Остальных гостей помню смутно, – ведь столько лет прошло. А разговоры их некоторые запомнились, в особенности о политике. Все с уважением отзывались о Франции: она и в Германскую войну хорошо воевала, и как-никак многих русских эмигрантов приютила, в других странах эмигрантам хуже живётся. В военном отношении она сейчас очень сильна, а авиация у неё – самая сильная в мире... Тогда почему-то очень многие были такого высокого мнения о французской военной мощи. Никто и думать не думал, что приближается время, когда Гитлер так уверенно и так быстро победит эту страну, – и даже знаменитая линия Мажино ей не поможет.

Политические разговоры гости вели не так уж часто. Гораздо чаще толковали о новых фильмах, о книгах. Часто хвалили Зощенко. Иногда мать читала вслух стихи Фета и Апухтина. Однажды прочла «Бэду-проповедника» Полонского, и я был прямо-таки очарован его стихотворением. Ныне Полонский почти забыт, многим и вовсе неизвестен. Да, он из средних, – но были у него вспышки гениальности.

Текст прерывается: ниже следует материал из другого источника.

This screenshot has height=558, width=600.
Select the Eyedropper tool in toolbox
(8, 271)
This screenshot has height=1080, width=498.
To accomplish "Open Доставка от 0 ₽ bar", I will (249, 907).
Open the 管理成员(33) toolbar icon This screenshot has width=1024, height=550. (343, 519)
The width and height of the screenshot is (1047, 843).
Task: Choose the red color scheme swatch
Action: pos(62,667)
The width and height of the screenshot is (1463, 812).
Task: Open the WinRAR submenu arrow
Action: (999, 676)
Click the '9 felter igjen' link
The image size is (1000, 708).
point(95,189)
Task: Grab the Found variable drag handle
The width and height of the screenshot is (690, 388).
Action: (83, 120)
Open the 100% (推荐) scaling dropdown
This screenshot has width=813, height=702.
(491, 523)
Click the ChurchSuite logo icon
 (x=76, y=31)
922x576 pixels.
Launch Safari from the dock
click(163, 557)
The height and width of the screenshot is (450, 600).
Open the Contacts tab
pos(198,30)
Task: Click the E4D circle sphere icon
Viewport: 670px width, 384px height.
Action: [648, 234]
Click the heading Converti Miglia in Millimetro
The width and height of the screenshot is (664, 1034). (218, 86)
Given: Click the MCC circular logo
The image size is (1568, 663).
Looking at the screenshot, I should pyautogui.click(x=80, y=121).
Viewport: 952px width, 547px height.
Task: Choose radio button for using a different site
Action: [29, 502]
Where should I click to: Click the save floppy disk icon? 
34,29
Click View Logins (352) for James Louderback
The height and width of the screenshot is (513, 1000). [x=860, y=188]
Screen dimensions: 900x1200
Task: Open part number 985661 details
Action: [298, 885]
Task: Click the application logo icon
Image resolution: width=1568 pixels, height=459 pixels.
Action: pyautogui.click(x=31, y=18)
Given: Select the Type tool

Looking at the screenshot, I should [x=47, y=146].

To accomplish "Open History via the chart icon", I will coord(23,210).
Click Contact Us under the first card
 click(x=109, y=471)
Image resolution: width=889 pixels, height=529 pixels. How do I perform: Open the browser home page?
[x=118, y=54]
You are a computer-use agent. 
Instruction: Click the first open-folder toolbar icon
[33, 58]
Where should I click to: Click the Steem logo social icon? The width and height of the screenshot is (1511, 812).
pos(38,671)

Когда я перечитываю его «Бэду», где слепец, обманутый своим поводырём, проповедует в пустыне, и дохожу до последней строки, где «Аминь! – Ему грянули камни в ответ», у меня холодок восторга бежит по коже.

Часто вспоминали гости время дореволюционное, – какие пьесы шли тогда в театрах, какие артисты были в почёте, какие моды были. И о путешествиях зарубежных любили повспоминать. А вспомнить было что. Все успели во Франции, в Италии, в Германии побывать, и обязательно – в Швейцарии. И все хвалили Швейцарию, – и за красоту горных пейзажей, и за то, что там гостиницы очень уютные, и за то, что пребывание в этой стране обходилось дешевле, чем в прочих странах. Туда даже и студенты русские ездили на каникулы; ходили по стране пешком, ночевали и кормились в маленьких недорогих гостиницах, и уходило у них денег на это путешествие столько же, сколько бы они их в России за это время потратили. А ведь и в России жизнь была не очень дорогая, грех жаловаться.

Когда я теперь вспоминаю старших, вспоминаю их отношение к жизни, к людям, меня удивляет, что не было в их характерах, в их поведении ущемлённости, подавленности. А ведь все они были, как тогда говорилось и писалось, «из бывших» и все они до революции жили и свободнее, и богаче, все они очень многое в 1917 году потеряли. Все они знали, что прошлого не вернуть, но не было в их душах озлобленности на людей, и умели они шутливо относиться к своим невзгодам. Нынче даже некоторые преуспевающие люди смотрят на жизнь куда мрачнее, чем те «бывшие». Почему это? Быть может, потому, что характеры тех пожилых гостей складывались в счастливое для них время, – и так прочно сложились, что уже никакие удары судьбы не могли сломить их, вогнать в душевную нищету? Быть может, они заранее на всю жизнь запаслись счастьем?